Response 2: Thank the Reviewer’s suggestion. We added the “[“ in Nickel concentrations in Table 1.

Point 3: In table 3, the data should be statistic analyzed and the statistical significance test should be labeled in the table.

Response 3: Thank you very much for this comment. As suggested, we have provided in Table 3 (now Table S1) the levels of statistical significance between the compared patient groups.

Point 4: It would be better to combine significance test and mean plasma content together in one table instead of listing the significance tests as separated tables (tables 14, 15).

Response 4: Thank the Reviewer’s suggestion. We deleted tables 14 and 15 from manuscript and attached them as a supplementary materials, also the information about significance were added to adequate tables in manuscript.

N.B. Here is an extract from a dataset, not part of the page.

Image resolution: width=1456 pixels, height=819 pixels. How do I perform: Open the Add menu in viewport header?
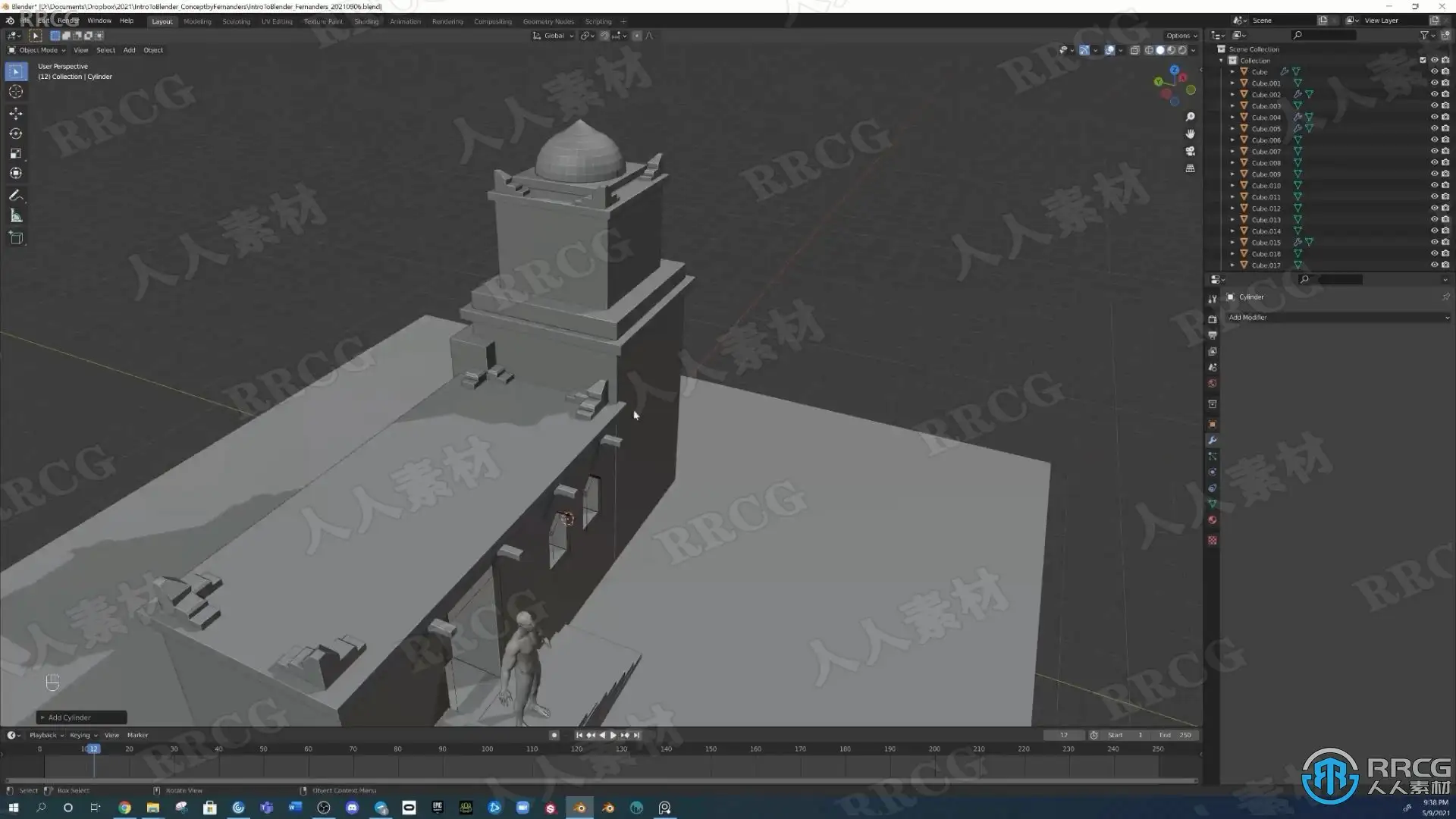point(129,50)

Point 5: How elemental contents in the daily diets were measured in Table 16? Why the plasma mineral levels in patients with diabetes and/or renal impairment are altered? Due to reduced dietary supply, decreased absorption, or altered excretion in kidney?

Response 5: Thank the Reviewer’s suggestion. The element contents were calcuated basen on nutrition value tables and/or determined with AAS method. The patients' diets were controlled for three days prior to sample collection. However, the design of this experient does not explain the variability of the element content.

Point 6: The overall quality of English language should be improved.

Response 6: Thank the Reviewer’s suggestion. We performed a careful reading of the manuscript to improve punctuation marks and general look of the English quality. We also corrected spellings throughout the manuscript.

We sincerely hope that all changes introduced by us in the text will be fully satisfactory for the Reviewer.

Round 2

Reviewer 2 Report

Comments and Suggestions for Authors

The manuscript has been improved. No further recommendation. 

Author Response

Thank the Reviewer very much for your time, profound analysis and valuable comments on our manuscript.